Beck, of course, has a built-to-last career, but he’s remade himself as a rootsy, credible songwriter, all but retiring the funk-addled prankster side of his persona. For a while, Beck seemed like he was indulging side-project impulses when he’d make a downbeat, serious album like Mutations. These days, that seems like the real him, and when he comes out with a song like “Wow,” that’s the outlier. When Beck reunited with the Dust Brothers nine years after Odelay to make Guero, it didn’t work the same way — partly because changing sampling laws had made it too expensive to grab whatever shit they could find, but probably also partly because that of-the-moment energy was gone. If you had to trace the influence of Odelay, you could follow it down some strange pathways. After all, a year after Odelay, the Dust Brothers produced Hanson’s single “MMMBop,” which took bits of the Odelay sound and remade them into giddy Jackson 5-esque pop nonsense. “MMMBop” was the beginning of the teen-pop revolution, and if you squint your ears hard enough, you can hear tiny five-times-removed leftovers of Beck’s sound in something like LFO’s “Summer Girls.”

But for a while, Beck completely lived up to everyone’s expectations of him. He played that role beautifully. Two years after that hapless Lollapalooza set, I watched Beck headline a radio-station festival at DC’s RFK Stadium, and he was fucking transformative — walking with a cane and still doing James Brown dances, getting tens of thousands to play along with his knowingly silly call-and-response chants. I’ll argue that Beck’s finest moment was Midnite Vultures, the 1999 album where he pushed his ironic-funkateer sensibility all the way to the breaking point. But then the world changed, and the kind of detachment we hear on Odelay became as dated as the instructional records that Beck loved to sample. Today, I’d argue that the moments on Odelay that aged best are the most conventional ones: The overdriven MC5 riff on “Devil’s Haircut,” the glimmering and sincere beauty of “Jack-Ass.” The other stuff is still fun, but it sounds very much like 1996. It’s trapped in its moment.

So Odelay is not a timeless record. But that doesn’t take away from what it was, from how perfect it sounded in that moment. So I’ll end this thing with a personal story about the moment I really connected with Odelay. Through most of high school, I spent summers working at a camp for kids with disabilities, way the hell up in the Catoctin Mountains of Western Maryland, which felt like another planet.
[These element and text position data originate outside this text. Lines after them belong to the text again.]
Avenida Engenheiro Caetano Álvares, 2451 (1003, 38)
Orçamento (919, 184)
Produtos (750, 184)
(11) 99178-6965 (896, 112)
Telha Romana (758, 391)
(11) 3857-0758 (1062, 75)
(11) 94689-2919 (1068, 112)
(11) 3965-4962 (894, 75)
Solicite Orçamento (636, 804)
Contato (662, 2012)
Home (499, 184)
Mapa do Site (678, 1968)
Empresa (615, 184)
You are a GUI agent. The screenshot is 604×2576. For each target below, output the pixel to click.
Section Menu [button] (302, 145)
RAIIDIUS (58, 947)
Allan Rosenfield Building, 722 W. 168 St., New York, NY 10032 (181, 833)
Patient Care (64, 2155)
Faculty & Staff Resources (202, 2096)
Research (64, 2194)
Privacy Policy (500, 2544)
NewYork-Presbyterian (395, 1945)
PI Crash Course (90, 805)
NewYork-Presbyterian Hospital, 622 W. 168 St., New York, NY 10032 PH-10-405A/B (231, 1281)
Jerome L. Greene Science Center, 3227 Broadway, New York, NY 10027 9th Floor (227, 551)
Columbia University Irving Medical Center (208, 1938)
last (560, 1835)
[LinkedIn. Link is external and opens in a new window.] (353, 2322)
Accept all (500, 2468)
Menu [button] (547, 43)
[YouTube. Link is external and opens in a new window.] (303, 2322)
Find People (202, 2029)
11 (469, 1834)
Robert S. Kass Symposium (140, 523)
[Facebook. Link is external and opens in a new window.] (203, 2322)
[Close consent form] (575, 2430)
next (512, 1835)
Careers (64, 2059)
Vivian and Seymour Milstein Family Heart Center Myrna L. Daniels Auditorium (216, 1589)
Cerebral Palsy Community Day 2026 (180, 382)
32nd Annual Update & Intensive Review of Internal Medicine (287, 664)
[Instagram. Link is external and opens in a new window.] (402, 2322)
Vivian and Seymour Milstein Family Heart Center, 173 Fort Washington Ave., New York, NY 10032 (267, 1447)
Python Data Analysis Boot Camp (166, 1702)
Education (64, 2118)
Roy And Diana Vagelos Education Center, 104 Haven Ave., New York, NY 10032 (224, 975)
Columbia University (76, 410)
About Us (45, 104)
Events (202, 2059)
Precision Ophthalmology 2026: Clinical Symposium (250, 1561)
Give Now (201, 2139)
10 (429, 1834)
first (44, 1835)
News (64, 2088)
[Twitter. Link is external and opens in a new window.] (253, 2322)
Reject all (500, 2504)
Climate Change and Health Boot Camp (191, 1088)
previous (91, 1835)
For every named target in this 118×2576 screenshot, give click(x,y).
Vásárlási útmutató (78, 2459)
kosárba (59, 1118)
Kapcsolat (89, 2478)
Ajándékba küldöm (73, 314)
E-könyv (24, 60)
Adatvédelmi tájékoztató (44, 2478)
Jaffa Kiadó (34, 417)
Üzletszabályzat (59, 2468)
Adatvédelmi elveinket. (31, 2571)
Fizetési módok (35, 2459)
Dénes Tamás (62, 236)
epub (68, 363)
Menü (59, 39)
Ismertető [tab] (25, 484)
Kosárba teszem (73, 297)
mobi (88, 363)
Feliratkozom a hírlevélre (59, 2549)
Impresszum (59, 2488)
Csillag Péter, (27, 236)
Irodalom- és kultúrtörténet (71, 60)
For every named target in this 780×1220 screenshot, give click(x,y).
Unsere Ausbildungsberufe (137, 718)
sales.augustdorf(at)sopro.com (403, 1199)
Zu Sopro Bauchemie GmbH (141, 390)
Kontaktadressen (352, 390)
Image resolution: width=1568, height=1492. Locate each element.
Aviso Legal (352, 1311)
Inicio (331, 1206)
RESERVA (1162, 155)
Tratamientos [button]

Once every couple of weeks, my cabin — four staff members, maybe six kids — would head out to an even-more-remote spot in the woods to roast marshmallows and sleep in a tent for one night. One of those nights, there was a terrible rainstorm, and the wheelchair-lift van sent to pick us up got stuck in the mud. So we couldn’t go anywhere, and since we had to put rolled-up sleeping bags up against the tent walls so that it wouldn’t flood, there wasn’t enough room in the giant tent for all of us.

I was the youngest, so I had to sleep on a picnic table under a canopy, with no walls to stop the rain from blowing in. But I had a boom box and a dubbed cassette copy of Odelay. And I spent that night, unable to sleep and freezing-wet, but not even thinking about how fucking uncomfortable I was. I had Odelay. I listened to it over and over, marveling over the weird oblique little hooks and the way one track would slide seamlessly into the next. I’d already liked it, but that album clicked in a big way that night. (I found out the next morning that the tent had flooded anyway and that all the other staff guys had stayed up all night, literally bailing water out of the tent, having one of the shittiest nights of their lives.) Odelay might not have left the seismic lasting impact on music that people thought it would. But it did save my night.